▸ DATA SUPPLIED:
━━━

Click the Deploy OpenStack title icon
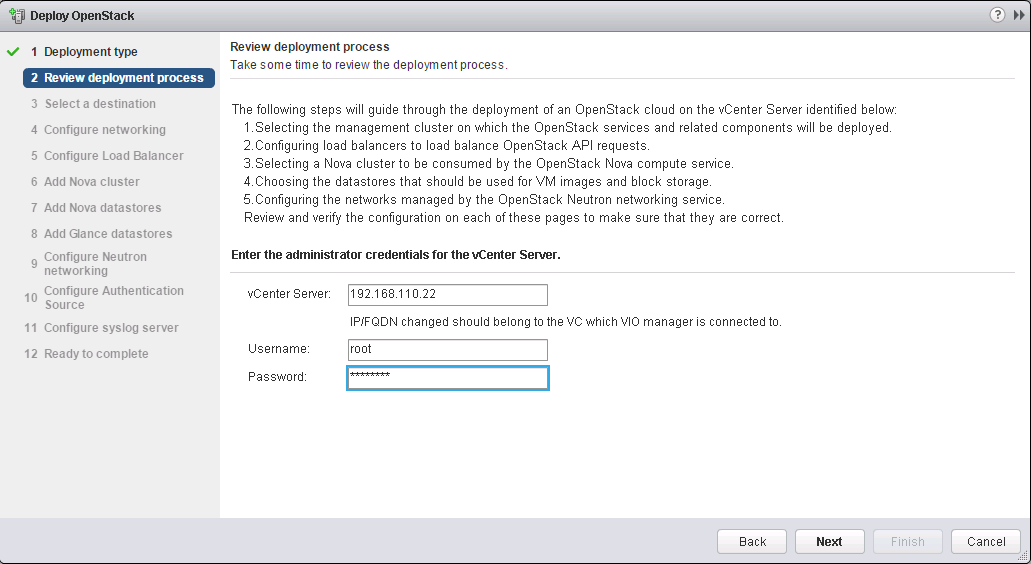Screen dimensions: 1031x564 point(17,16)
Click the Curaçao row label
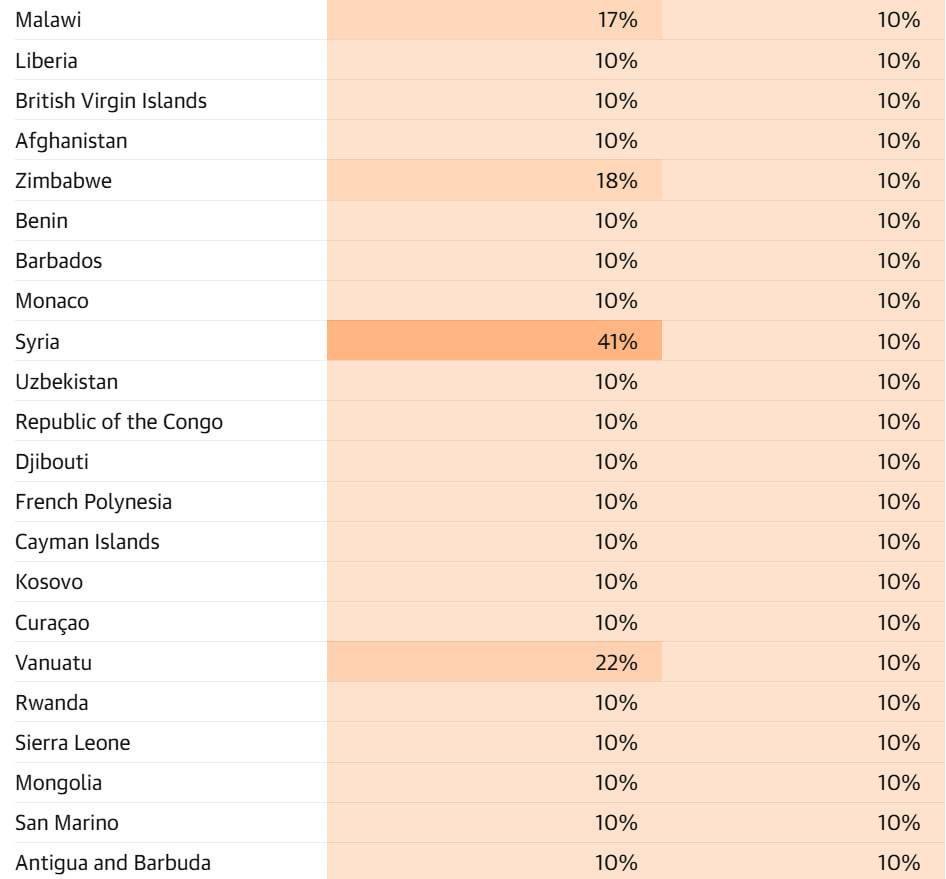The height and width of the screenshot is (879, 946). click(x=52, y=622)
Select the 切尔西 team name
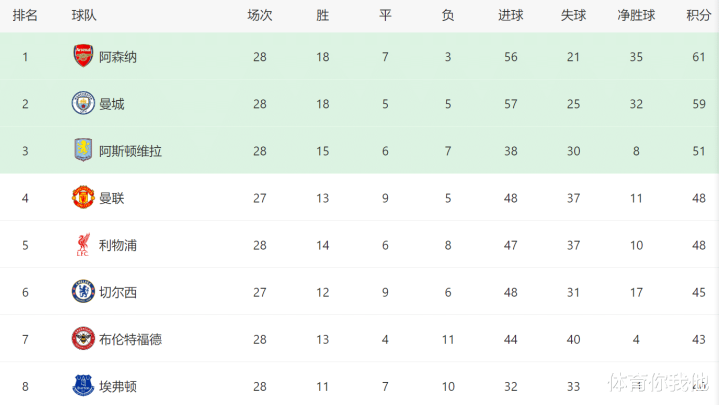 pyautogui.click(x=118, y=292)
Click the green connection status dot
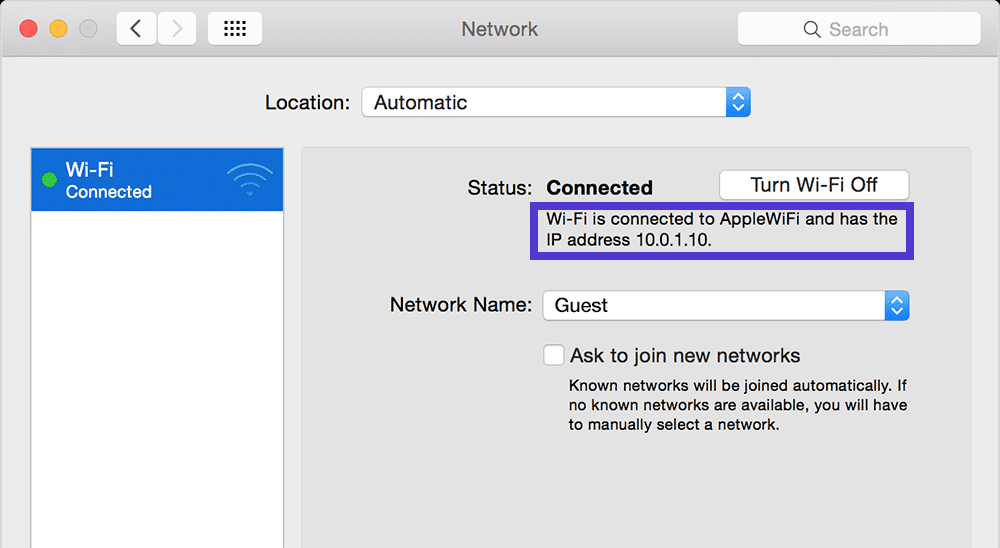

━━━

Could you output every record above exactly as it appears, without the pictures?

▸ EXERCISE SOLUTION:
Click the Deploy OpenStack title icon
Screen dimensions: 1031x564 point(17,16)
Click the Curaçao row label
The height and width of the screenshot is (879, 946). click(x=52, y=622)
Select the 切尔西 team name
 pyautogui.click(x=118, y=292)
Click the green connection status dot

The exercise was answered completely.